Es hätte anders kommen können: Mit 16 Jahren stand sie als erste Frau unter den besten 16 im bundesweiten Freestyle-Battle „One on One“. Nur wenige Jahre später fragte sie der „King of Rap“ Kool Savas spontan im Studio nach einem Feature. Suza lehnte ab. „Das wäre total bescheuert“, sagt sie noch heute. Stilistisch passe das nicht so. Und einfach nur ein Feature um des Feature willens zu machen, das sehe sie nicht. Viele Künstler würden das anders handeln. Doch Suza geht ihren eigenen Weg. Der bestand auch darin, ein Angebot für einen Plattenvertrag vom Label FourMusic abzulehnen: „Das war auch nicht meins.“
Großes Herz und Superpower
Seit 2011 ist sie in Freiburg und prägt die Szene. In den Breisgau zogen sie Kontakte zu DJ Sirob oder der Rapcrew Weiße Scheiße. Rund 20 Shows spielt sie im Jahr. Doch zu viel Fokus auf sie ist ihr unangenehm. Die Sorge ist da, nicht gut genug zu sein. Dazu kommen Bedenken, dass große Sprünge den Spaß am Hobby nehmen. „Ich bin ein Quatschkopf und stehe eigentlich in erster Linie gerne auf der Bühne“, betont Suza.
Ihre Qualitäten schätzt auch Weggefährtin Anna María Müller vom Freiburger Verein Corner. „Suza hat ein großes Herz, Superpower und ist eine zugewandte Netzwerkerin.“ Sie initiiere großartige kulturelle Projekte und bringe hierzu Leute zusammen. „Dabei kann nur Gutes entstehen.“ Suza habe immer ein offenes Ohr und einen reflektierten Ratschlag.

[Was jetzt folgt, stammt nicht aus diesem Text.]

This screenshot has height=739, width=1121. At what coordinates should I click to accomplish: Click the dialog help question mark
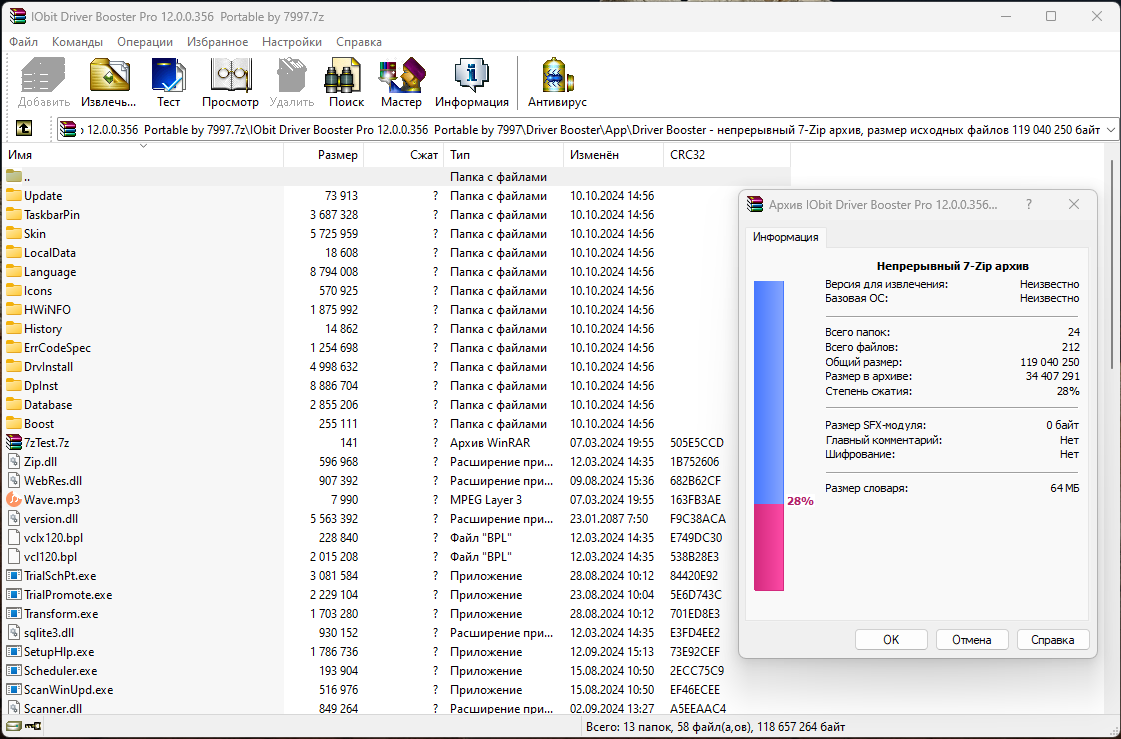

Bei Workshops schreibt sie Songs mit jungen Menschen
Das hilft ihr beim Weiterreichen des Rap-Staffelstabs. „Wir wollen Raum schaffen für die nächste Generation“, betont sie. Für Battles gegen 16-Jährige sei sie schlicht zu gut. Und der Hunger fehle. Dafür engagiert sie sich auf Plattformen, die was anstoßen wollen: Als Teil des Vereins Corner will sie Kultur pushen, mit EuroPop setzt sie sich für grenzüberschreitenden Austausch ein. Und bei regelmäßigen Workshops schreibt sie Songs mit jungen Menschen.
„Wenn ich Leute connecte und die schreiben einen Song zusammen oder ich kann eine Veranstaltung supporten, das sind Momente, wo es mir die Tränen in die Augen treibt“, erzählt Suza. Sich selbst betrachtet sie vor allem als Networkerin. Ein großer Wunsch daher: einen Ort in und für Freiburg schaffen, wo so etwas möglich ist. Sozial, kulturell, inklusiv, generationsübergreifend.

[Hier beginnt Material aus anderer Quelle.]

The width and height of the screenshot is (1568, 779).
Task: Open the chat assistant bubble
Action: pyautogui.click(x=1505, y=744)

Sich in der Männerdomäne Rap zu behaupten, fällt ihr nicht schwer
Ihre Rap-Karriere gerät dabei mit etwas Glück nicht ins Hintertreffen. Eine EP zu releasen, das würde sie gerne noch machen. „Aber das sage ich jetzt schon so lange“, sagt sie und lacht. Sich in der Männerdomäne Rap zu behaupten, fällt ihr nicht schwer. „Ich bin ja selber Macho“, sagt Suza. Ein Hindernis ist eher der Schlafmangel. Müde sei sie. Wegen vieler schöner Projekte.
Freiburg traut sie einiges zu als HipHop-Stadt. Sie selbst hat ihren Teil dazu beigetragen. Seit 13 Jahren ist sie hier und hat vor zu bleiben. Auch releasetechnisch wird man wieder von ihr hören. Selbst wenn es ein paar Jahre dauern kann.